Manifesto of a serialism that has now become ” academic ” can be considered the magazine Die Reihe directed by W. Eimert and K. Stockhausen since 1955, as well as the Darmstädter Beiträge zur Neuen Musik which began to be published annually in 1958.

During the 1960s, following the first intervention by the American J. Cage in Darmstadt, the first reactions to serial ” structuralism ” took place, which also led to a general fragmentation of research around individual itineraries. In Stockhausen this already meant in the mid-1950s the transition to the principles of ” indetermination ” or ” controlled risk ”, which is considered as an internal outcome to the adoption of serialism, and therefore with a more moderate value. with respect to the integral uncertainty of Cage.

Among the most representative experiences of this period are those of HW Henze, of B.-A. Zimmermann (1918-1970) and the Argentine M. Kagel (b.1931). Especially in Henze the tendency to abandon the most extreme experimentalism was immediately outlined, to arrive at the recovery of more traditional compositional forms, with a commitment aimed particularly at musical theater (already in 1952 the work Boulevard Solitude, in 1956 König Hirsch, in 1961 Elegie für Junge Liebende). He dedicated a very important work to the opera house, Die Soldaten, also Zimmermann, in 1960. Kagel, who moved to Germany in 1957, worked on an experimental theater, with works that saw him particularly engaged in the first half of the sixties, from Sur Scène (1962) and Antithèse (1963) to Tremens (1966).

Among the most significant authors of operas in this period we still remember E. Krenek (b.1900) and B. Blacher (b.1903) of the older generation, GW Klebe (b.1925) and A. Reimann (b.1936)) of the younger one.

In the seventies a group of young composers established themselves and received the title of Neue Einfachheit, including PM Hamel (b.1947), M. Trojahn (b.1949), H. Ch. Von Dadelsen (b. 1948), W. Rihm (b.1952), HJ von Bose (b.1953), W. von Schweinitz (b.1953) and D. Müller-Siemens (b.1957), in whose works there is a more motivated rejection of the fracture made by the avant-garde, and a consequent recovery of the tradition of late nineteenth-century symphonism and of those twentieth-century authors whose work had remained extraneous to the themes of the avant-garde, from KA Hartmann (1905-1963) to Zimmermann himself.
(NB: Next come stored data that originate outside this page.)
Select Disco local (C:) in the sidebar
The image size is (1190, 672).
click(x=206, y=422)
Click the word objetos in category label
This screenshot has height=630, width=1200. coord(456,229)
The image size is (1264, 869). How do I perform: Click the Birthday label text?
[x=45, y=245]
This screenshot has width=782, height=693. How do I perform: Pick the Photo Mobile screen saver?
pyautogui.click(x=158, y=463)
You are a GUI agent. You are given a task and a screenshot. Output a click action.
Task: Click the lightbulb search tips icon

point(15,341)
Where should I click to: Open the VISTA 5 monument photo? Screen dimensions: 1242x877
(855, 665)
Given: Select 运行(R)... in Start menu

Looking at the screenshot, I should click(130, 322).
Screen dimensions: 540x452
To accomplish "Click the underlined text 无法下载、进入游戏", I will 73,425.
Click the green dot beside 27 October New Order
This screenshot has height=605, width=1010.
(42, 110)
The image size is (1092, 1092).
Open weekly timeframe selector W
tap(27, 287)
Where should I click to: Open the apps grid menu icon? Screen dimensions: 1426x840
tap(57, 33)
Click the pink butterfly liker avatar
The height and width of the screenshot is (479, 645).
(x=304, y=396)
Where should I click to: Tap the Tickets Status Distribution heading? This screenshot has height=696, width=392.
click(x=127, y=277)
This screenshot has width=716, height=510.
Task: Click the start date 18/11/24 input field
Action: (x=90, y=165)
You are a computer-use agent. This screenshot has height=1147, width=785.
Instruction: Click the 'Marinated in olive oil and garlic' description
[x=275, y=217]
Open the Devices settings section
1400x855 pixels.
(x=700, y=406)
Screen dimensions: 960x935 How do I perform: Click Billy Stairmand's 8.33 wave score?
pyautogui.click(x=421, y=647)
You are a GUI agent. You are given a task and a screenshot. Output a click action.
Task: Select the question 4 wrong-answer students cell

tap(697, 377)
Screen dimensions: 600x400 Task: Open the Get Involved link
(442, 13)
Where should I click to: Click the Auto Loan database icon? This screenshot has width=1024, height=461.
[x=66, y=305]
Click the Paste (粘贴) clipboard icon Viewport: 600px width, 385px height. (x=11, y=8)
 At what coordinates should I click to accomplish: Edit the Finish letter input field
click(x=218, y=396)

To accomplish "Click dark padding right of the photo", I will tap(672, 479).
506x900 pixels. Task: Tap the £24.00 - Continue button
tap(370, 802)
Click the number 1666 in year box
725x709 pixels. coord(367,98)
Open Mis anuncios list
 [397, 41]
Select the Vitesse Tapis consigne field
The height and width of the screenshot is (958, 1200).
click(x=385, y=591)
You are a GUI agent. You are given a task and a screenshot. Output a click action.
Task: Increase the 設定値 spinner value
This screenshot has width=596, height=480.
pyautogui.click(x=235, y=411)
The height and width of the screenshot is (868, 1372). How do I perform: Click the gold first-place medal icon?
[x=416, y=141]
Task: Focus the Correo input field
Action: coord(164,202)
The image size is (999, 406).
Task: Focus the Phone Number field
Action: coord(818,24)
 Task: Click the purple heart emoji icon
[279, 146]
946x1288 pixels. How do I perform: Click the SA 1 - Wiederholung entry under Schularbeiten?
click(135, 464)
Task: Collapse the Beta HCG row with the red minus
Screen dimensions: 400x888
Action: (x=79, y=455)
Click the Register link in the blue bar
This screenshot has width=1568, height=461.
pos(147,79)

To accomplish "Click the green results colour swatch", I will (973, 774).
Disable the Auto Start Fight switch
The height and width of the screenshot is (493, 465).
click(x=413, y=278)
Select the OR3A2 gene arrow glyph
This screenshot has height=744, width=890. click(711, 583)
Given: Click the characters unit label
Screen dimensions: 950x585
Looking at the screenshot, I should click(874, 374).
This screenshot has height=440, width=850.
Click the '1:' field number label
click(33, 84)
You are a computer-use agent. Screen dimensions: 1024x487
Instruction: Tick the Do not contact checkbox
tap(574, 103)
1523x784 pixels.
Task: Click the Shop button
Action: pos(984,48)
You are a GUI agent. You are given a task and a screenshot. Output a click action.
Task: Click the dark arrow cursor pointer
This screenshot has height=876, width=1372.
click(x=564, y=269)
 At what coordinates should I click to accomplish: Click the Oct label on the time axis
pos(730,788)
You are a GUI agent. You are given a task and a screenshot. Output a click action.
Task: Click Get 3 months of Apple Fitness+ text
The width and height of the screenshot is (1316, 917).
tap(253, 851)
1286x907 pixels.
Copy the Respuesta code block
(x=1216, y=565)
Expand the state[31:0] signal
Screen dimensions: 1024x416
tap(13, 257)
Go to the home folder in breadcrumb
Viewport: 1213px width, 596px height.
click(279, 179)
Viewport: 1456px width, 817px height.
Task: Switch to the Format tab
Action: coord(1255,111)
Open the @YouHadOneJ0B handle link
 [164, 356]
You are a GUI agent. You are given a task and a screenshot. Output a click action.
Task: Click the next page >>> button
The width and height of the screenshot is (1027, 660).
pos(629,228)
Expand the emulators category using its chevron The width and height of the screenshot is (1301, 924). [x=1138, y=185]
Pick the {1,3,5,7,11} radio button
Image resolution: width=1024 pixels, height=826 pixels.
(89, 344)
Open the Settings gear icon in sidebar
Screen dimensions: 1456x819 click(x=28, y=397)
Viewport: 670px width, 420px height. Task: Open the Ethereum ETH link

This direction, and with it the revaluation of traditional musical genres (particularly the symphony and the opera), was consolidated again in the first half of the 1980s. It is useful to recall in this sense Die Hamlet Maschine by W. Rihm, composed between 1983 and 1986, and staged at the National Theater of Mannheim (1987). In this context, the most recent work of Henze must also be considered who, starting from the youth protest at the end of the 1960s, became involved on a political level with works such as El Cimarrón (1969), Prison Song, for magnetic tape and percussion (1971), up to the more recent Wir erreischen den Fluss (1976). Finally, some of Stockhausen’s last works are still dedicated to musical theater, but on the basis of completely different assumptions, including the Licht opera cycle, of which Donnerstag (1981), Samstag (1984) and Montag (1988) have appeared so far.